Its verses felt positively biblical, and lines like “emancipate yourself from mental slavery” (a direct Garvey lift) and “how long shall they kill our prophets while we stand aside and look” would soon carry a worldwide moral weight to trump national anthems. “I carried ‘Redemption Song’ with me to every meeting I had with a politician, prime minister, or president,” Bono remarked of his own global advocacy. “It was for me a prophetic utterance.”

4. “Trench Town Rock” — Non-Album Single (1971)

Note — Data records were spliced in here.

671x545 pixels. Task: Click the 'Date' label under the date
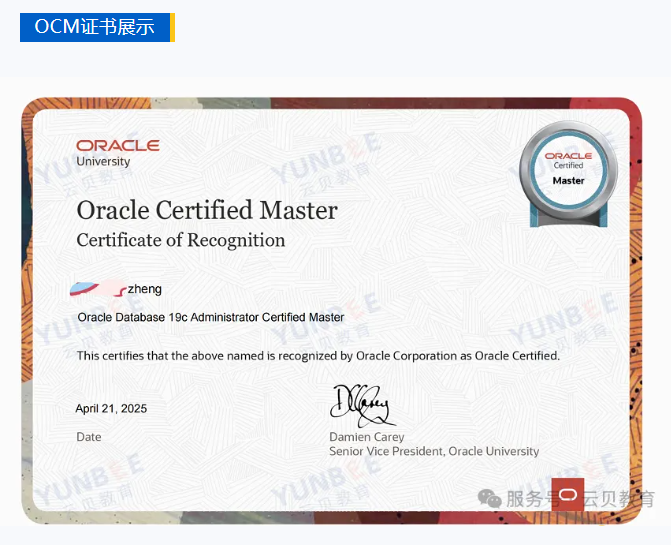pos(89,437)
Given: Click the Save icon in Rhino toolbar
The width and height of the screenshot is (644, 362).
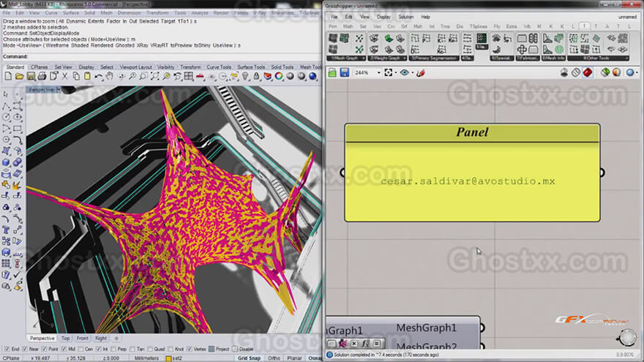Looking at the screenshot, I should [31, 76].
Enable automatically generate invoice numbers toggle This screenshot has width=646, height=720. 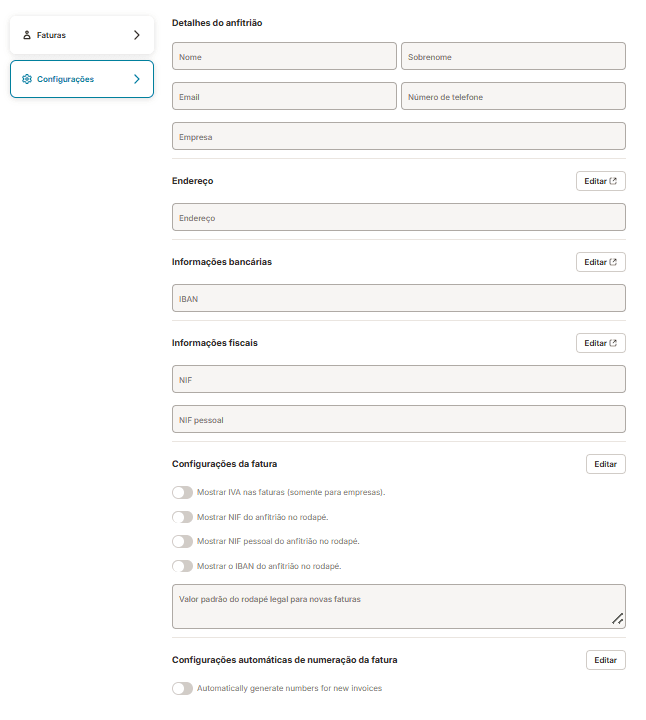pos(182,689)
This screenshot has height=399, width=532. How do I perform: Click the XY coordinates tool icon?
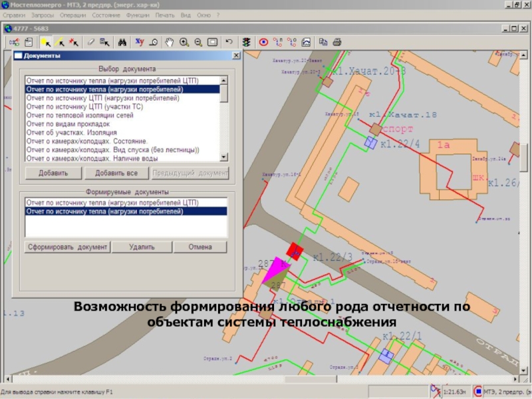tap(140, 42)
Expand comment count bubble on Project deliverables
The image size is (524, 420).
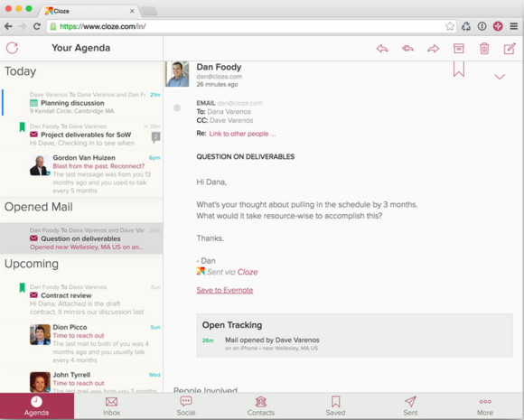pos(155,137)
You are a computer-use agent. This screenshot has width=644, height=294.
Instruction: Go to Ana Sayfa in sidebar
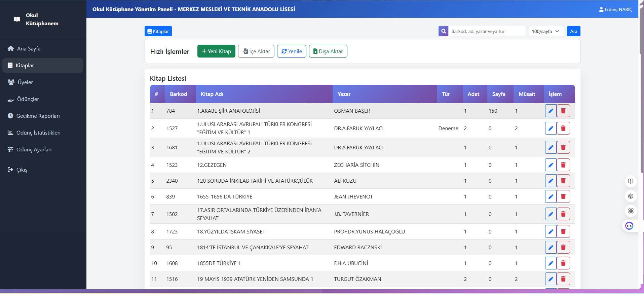(x=29, y=48)
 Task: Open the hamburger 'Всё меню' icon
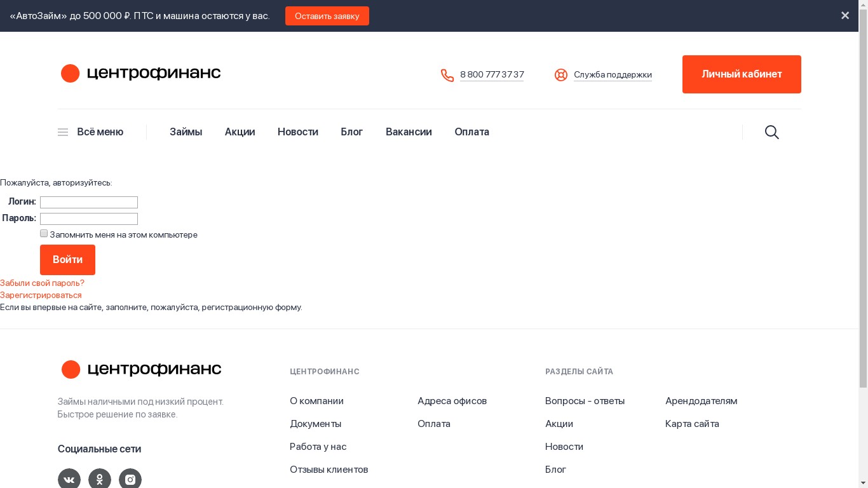click(x=63, y=132)
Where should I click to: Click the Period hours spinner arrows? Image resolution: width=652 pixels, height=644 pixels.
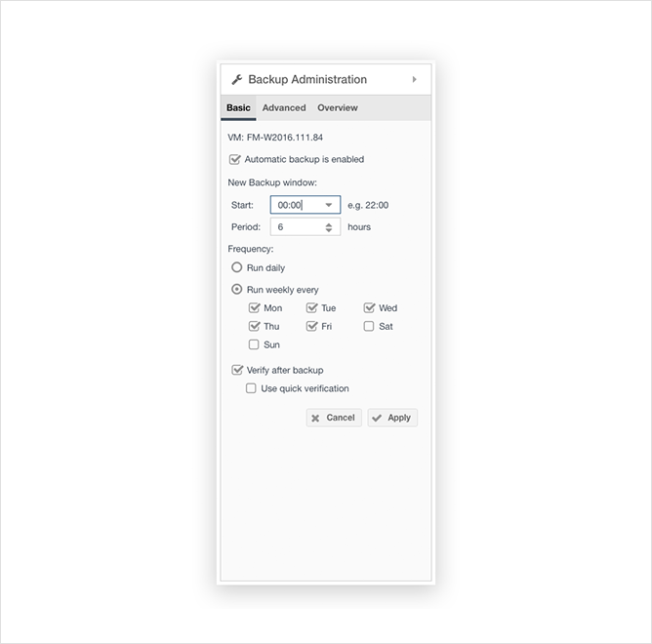tap(329, 227)
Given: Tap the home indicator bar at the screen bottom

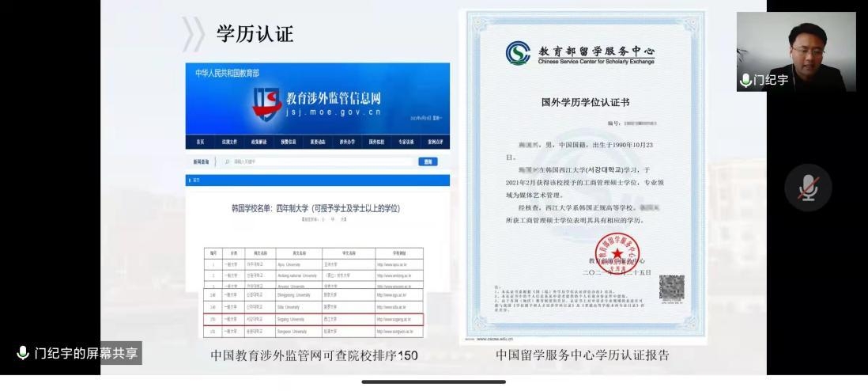Looking at the screenshot, I should 433,382.
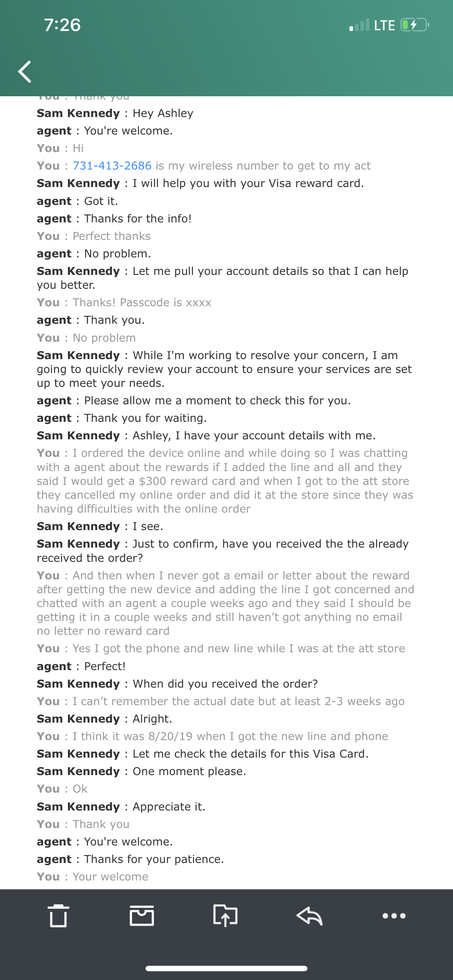Screen dimensions: 453x980
Task: Tap the back chevron at top left
Action: [x=24, y=72]
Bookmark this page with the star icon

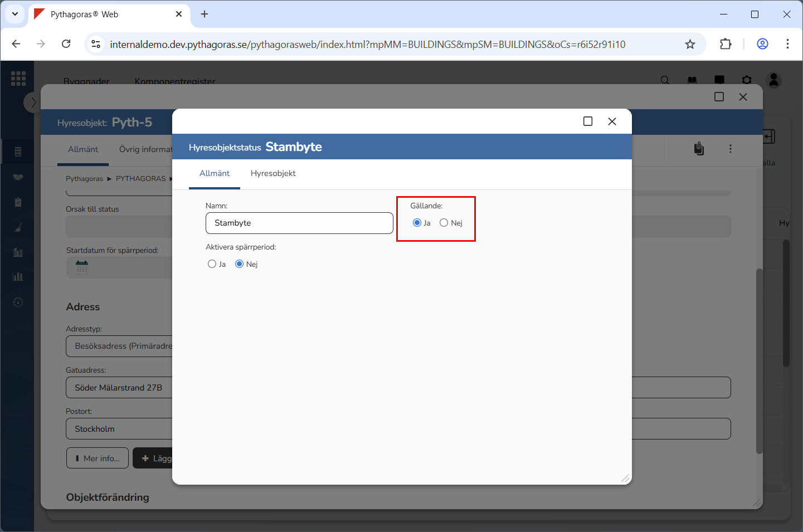[x=690, y=44]
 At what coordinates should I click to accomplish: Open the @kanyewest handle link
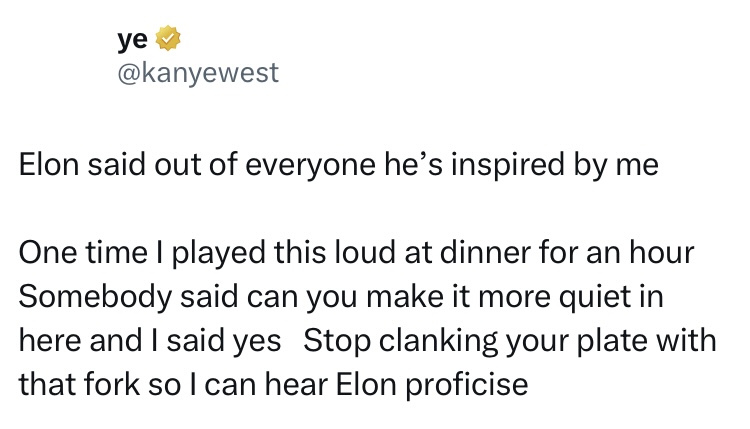click(x=198, y=73)
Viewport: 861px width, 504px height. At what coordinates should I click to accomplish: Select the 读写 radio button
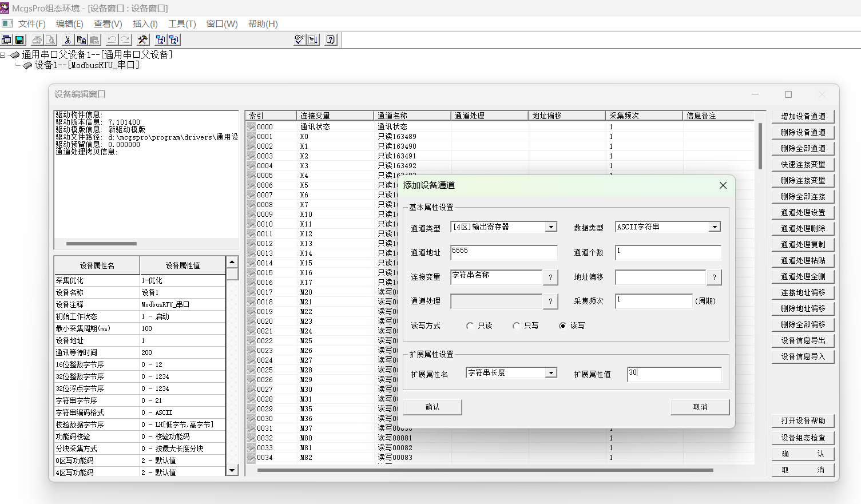(x=563, y=326)
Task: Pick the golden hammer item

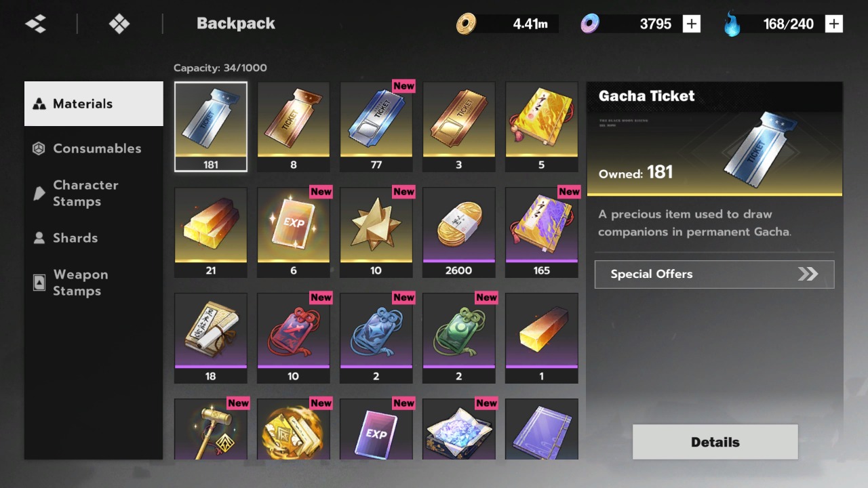Action: (x=211, y=429)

“One good thing about music,” Marley asserts in one of his most memorable statements, “when it hits yuh, y’feel no pain.” Despite being self-produced by the Wailers, this track has the imprint of Lee “Scratch” Perry, with whom the group was collaborating at the time. It was launched on the band’s Tuff Gong label in 1971, and its sinewy groove ruled Jamaica for much of that year. It debuted Marley’s characteristic ‘chick-ee’ guitar line, which would go on to define the reggae sound.

Its verses felt positively biblical, and lines like “emancipate yourself from mental slavery” (a direct Garvey lift) and “how long shall they kill our prophets while we stand aside and look” would soon carry a worldwide moral weight to trump national anthems. “I carried ‘Redemption Song’ with me to every meeting I had with a politician, prime minister, or president,” Bono remarked of his own global advocacy. “It was for me a prophetic utterance.”

5. “I Shot the Sheriff” — ‘Burnin’ ‘ (1973)

“I Shot the Sheriff,” one of Marley’s best-known songs, was made famous by Eric Clapton’s popular 1974 rendition. “Some of it is true, some of it isn’t, but I’m not gonna tell you which,” he said. Esther Anderson, an actress, documentary filmmaker, and former Island Records employee, claimed that Marley penned the song after discovering she was on birth control – he thought the pills were wicked, and the doctor who provided the pills was the “sheriff.” Marley himself described it as a “diplomatic statement.

That’s not a sheriff; it’s just the ingredients of evil. People have been passing judgement on you, and you can’t take it any longer, so you burst. Clapton approached me about the song since they didn’t know what it meant when Clapton finished it.” Its commercial success boosted Marley’s image as an outlaw. “This delighted him enormously,” Rita Marley wrote. “He was happy to be known as ‘the musical revolutionist,’ fighting war with his music.”